**Problem to solve**
Output these lines unchanged, starting at the line that contains "Given: Star the" and ending after the line that contains "point(551,272)".

Extracted records:
***

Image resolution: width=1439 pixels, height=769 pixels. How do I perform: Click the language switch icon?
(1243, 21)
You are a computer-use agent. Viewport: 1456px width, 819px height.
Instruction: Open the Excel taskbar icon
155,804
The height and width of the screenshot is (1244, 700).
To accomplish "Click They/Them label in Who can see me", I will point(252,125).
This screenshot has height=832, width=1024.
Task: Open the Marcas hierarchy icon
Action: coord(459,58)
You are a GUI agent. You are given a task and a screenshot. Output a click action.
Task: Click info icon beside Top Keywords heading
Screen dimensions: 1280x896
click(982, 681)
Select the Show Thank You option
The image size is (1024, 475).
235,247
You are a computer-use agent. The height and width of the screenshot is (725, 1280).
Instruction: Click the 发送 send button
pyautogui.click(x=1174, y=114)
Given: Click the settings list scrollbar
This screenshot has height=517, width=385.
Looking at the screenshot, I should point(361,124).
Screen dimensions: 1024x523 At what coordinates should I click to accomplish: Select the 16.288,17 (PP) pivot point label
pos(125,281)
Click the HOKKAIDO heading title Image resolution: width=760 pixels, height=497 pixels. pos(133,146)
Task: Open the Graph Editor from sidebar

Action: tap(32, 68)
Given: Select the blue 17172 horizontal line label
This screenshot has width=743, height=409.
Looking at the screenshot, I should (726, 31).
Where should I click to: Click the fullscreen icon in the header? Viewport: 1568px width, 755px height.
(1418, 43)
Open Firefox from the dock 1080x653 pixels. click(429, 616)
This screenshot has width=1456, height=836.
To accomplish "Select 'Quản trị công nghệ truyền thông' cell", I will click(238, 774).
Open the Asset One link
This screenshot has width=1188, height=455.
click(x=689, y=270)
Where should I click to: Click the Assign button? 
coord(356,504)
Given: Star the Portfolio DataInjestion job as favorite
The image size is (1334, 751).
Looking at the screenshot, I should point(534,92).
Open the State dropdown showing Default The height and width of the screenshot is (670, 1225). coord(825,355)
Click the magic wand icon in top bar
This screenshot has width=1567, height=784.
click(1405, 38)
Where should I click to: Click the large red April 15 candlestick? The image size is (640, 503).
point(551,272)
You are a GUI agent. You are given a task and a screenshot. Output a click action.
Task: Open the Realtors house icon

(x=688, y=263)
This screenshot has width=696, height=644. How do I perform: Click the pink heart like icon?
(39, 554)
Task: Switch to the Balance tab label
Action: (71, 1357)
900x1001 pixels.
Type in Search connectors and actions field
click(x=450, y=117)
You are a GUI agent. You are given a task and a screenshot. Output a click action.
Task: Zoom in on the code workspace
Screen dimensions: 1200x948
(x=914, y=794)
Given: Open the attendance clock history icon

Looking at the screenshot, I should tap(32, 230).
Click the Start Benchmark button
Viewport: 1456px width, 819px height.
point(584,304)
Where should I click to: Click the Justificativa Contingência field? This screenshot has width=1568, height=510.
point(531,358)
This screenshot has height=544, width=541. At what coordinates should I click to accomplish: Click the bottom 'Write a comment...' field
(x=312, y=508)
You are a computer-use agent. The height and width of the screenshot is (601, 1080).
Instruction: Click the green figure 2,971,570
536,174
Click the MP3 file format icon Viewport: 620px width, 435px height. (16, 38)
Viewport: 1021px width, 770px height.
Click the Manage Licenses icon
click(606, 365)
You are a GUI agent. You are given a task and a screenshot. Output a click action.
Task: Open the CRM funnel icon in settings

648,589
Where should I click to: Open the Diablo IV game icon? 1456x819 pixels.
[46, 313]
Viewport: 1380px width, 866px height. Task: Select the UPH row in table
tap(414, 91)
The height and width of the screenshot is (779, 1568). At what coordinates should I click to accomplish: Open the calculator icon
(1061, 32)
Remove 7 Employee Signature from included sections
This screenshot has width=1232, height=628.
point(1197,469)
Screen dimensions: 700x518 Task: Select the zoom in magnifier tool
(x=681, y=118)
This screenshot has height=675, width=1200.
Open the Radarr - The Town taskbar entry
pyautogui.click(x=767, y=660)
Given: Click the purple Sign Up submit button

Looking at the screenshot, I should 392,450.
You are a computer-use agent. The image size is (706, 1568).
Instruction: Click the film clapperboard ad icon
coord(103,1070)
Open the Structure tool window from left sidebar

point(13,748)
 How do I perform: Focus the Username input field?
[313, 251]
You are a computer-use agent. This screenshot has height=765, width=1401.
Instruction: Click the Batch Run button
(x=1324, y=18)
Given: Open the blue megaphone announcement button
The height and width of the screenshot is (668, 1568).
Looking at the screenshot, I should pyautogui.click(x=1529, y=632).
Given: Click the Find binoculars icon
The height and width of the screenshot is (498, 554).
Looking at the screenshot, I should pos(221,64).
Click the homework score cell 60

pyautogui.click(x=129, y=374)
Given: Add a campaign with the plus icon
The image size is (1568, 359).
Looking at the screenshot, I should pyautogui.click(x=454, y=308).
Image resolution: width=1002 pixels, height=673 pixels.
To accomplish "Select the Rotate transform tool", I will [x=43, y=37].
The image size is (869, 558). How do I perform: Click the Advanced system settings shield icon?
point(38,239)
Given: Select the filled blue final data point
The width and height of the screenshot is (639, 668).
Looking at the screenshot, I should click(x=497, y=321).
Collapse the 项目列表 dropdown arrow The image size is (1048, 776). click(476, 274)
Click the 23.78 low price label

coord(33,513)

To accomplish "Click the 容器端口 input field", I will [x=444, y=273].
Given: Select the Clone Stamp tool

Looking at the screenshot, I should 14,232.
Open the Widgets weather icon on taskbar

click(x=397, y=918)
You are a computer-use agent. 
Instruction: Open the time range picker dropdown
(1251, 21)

***

**Exercise answer**
Given: Star the Portfolio DataInjestion job as favorite
The image size is (1334, 751).
Looking at the screenshot, I should point(534,92).
Open the State dropdown showing Default The height and width of the screenshot is (670, 1225). coord(825,355)
Click the magic wand icon in top bar
This screenshot has width=1567, height=784.
click(1405, 38)
Where should I click to: Click the large red April 15 candlestick? The image size is (640, 503).
point(551,272)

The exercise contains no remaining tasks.